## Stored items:
==================================================

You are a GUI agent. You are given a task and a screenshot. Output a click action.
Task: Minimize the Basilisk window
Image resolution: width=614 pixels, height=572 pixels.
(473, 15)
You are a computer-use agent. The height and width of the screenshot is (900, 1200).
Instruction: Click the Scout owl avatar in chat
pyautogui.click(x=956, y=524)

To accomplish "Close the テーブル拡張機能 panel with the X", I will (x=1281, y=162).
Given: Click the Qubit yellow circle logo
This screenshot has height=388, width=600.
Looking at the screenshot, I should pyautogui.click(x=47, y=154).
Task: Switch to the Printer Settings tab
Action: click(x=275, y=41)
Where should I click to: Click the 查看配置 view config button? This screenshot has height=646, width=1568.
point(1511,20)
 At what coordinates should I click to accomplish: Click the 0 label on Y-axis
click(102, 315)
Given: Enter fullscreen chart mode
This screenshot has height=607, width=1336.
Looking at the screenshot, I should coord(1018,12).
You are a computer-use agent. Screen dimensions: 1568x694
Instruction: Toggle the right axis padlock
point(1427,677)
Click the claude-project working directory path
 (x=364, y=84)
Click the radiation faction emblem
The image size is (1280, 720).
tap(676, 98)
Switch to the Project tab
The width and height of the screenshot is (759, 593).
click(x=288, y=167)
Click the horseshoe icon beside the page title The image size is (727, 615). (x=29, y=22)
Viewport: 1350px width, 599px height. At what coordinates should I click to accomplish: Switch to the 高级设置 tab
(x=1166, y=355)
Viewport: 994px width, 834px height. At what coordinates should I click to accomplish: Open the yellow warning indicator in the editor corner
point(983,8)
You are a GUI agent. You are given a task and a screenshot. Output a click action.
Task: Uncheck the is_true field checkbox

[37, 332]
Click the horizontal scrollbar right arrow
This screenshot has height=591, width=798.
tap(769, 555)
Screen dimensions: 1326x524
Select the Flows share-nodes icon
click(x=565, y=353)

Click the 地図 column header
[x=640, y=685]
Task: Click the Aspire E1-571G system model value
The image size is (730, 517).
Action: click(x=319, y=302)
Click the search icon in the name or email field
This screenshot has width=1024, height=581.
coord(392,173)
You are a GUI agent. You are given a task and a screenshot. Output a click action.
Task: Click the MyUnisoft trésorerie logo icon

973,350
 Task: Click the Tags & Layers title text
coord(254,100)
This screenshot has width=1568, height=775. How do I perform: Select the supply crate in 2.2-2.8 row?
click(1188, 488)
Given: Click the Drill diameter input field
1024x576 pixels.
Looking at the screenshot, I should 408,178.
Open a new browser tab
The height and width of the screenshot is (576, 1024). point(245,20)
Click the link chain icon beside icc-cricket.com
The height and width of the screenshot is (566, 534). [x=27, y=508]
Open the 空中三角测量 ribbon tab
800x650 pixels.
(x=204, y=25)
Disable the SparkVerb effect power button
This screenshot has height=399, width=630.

==================================================

## Problem:
Each entry above needs to be duplicated verbatim.

## Finished exercise:
You are a GUI agent. You are given a task and a screenshot. Output a click action.
Task: Minimize the Basilisk window
Image resolution: width=614 pixels, height=572 pixels.
(473, 15)
You are a computer-use agent. The height and width of the screenshot is (900, 1200).
Instruction: Click the Scout owl avatar in chat
pyautogui.click(x=956, y=524)

To accomplish "Close the テーブル拡張機能 panel with the X", I will (x=1281, y=162).
Given: Click the Qubit yellow circle logo
This screenshot has height=388, width=600.
Looking at the screenshot, I should pyautogui.click(x=47, y=154).
Task: Switch to the Printer Settings tab
Action: click(x=275, y=41)
Where should I click to: Click the 查看配置 view config button? This screenshot has height=646, width=1568.
point(1511,20)
 At what coordinates should I click to accomplish: Click the 0 label on Y-axis
click(102, 315)
Given: Enter fullscreen chart mode
This screenshot has height=607, width=1336.
Looking at the screenshot, I should coord(1018,12).
You are a computer-use agent. Screen dimensions: 1568x694
Instruction: Toggle the right axis padlock
point(1427,677)
Click the claude-project working directory path
 (x=364, y=84)
Click the radiation faction emblem
The image size is (1280, 720).
tap(676, 98)
Switch to the Project tab
The width and height of the screenshot is (759, 593).
click(x=288, y=167)
Click the horseshoe icon beside the page title The image size is (727, 615). (x=29, y=22)
Viewport: 1350px width, 599px height. At what coordinates should I click to accomplish: Switch to the 高级设置 tab
(x=1166, y=355)
Viewport: 994px width, 834px height. At what coordinates should I click to accomplish: Open the yellow warning indicator in the editor corner
point(983,8)
You are a GUI agent. You are given a task and a screenshot. Output a click action.
Task: Uncheck the is_true field checkbox

[37, 332]
Click the horizontal scrollbar right arrow
This screenshot has height=591, width=798.
tap(769, 555)
Screen dimensions: 1326x524
Select the Flows share-nodes icon
click(x=565, y=353)

Click the 地図 column header
[x=640, y=685]
Task: Click the Aspire E1-571G system model value
The image size is (730, 517).
Action: click(x=319, y=302)
Click the search icon in the name or email field
This screenshot has width=1024, height=581.
coord(392,173)
You are a GUI agent. You are given a task and a screenshot. Output a click action.
Task: Click the MyUnisoft trésorerie logo icon

973,350
 Task: Click the Tags & Layers title text
coord(254,100)
This screenshot has width=1568, height=775. How do I perform: Select the supply crate in 2.2-2.8 row?
click(1188, 488)
Given: Click the Drill diameter input field
1024x576 pixels.
Looking at the screenshot, I should 408,178.
Open a new browser tab
The height and width of the screenshot is (576, 1024). point(245,20)
Click the link chain icon beside icc-cricket.com
The height and width of the screenshot is (566, 534). [x=27, y=508]
Open the 空中三角测量 ribbon tab
800x650 pixels.
(x=204, y=25)
Disable the SparkVerb effect power button
This screenshot has height=399, width=630.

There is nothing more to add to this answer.